PROBLEM DESCRIPTION = Please repeat the whole listing exactly, but leave out any picture it holds.

DATA IN THIS EXERCISE =
╔══

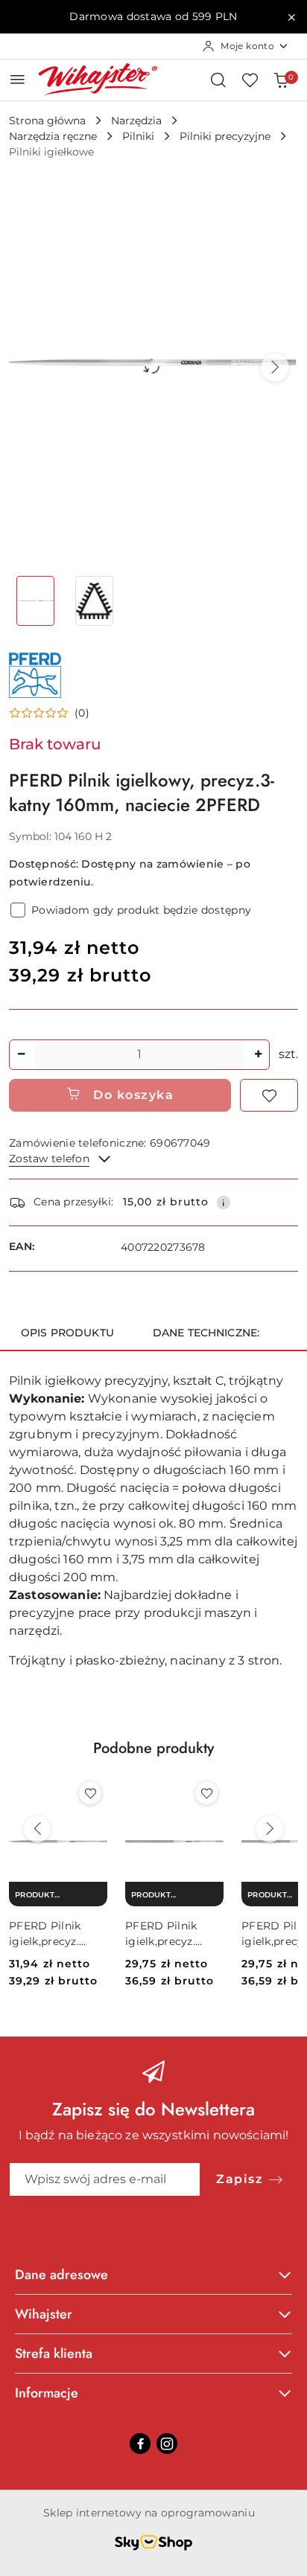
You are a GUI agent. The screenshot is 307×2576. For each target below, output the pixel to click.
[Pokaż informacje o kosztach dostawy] (223, 1202)
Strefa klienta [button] (53, 2353)
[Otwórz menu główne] (17, 79)
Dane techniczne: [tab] (206, 1332)
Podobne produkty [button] (153, 1748)
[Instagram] (166, 2443)
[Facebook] (140, 2443)
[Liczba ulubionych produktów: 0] (249, 79)
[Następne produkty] (269, 1829)
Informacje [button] (46, 2393)
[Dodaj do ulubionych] (269, 1095)
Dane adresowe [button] (61, 2274)
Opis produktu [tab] (67, 1332)
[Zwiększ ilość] (258, 1054)
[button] (275, 368)
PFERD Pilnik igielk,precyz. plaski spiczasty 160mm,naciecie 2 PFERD (57, 1933)
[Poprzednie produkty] (37, 1829)
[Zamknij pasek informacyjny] (291, 17)
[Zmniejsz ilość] (21, 1054)
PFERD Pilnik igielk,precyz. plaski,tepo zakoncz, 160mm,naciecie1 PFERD (170, 1933)
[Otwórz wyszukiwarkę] (218, 79)
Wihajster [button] (43, 2314)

╚══

SOLUTION TO THE EXERCISE =
You are a GUI agent. The screenshot is 307×2576. For each target below, output the pixel to click.
[Pokaż informacje o kosztach dostawy] (223, 1202)
Strefa klienta [button] (53, 2353)
[Otwórz menu główne] (17, 79)
Dane techniczne: [tab] (206, 1332)
Podobne produkty [button] (153, 1748)
[Instagram] (166, 2443)
[Facebook] (140, 2443)
[Liczba ulubionych produktów: 0] (249, 79)
[Następne produkty] (269, 1829)
Informacje [button] (46, 2393)
[Dodaj do ulubionych] (269, 1095)
Dane adresowe [button] (61, 2274)
Opis produktu [tab] (67, 1332)
[Zwiększ ilość] (258, 1054)
[button] (275, 368)
PFERD Pilnik igielk,precyz. plaski spiczasty 160mm,naciecie 2 PFERD (57, 1933)
[Poprzednie produkty] (37, 1829)
[Zamknij pasek informacyjny] (291, 17)
[Zmniejsz ilość] (21, 1054)
PFERD Pilnik igielk,precyz. plaski,tepo zakoncz, 160mm,naciecie1 PFERD (170, 1933)
[Otwórz wyszukiwarkę] (218, 79)
Wihajster [button] (43, 2314)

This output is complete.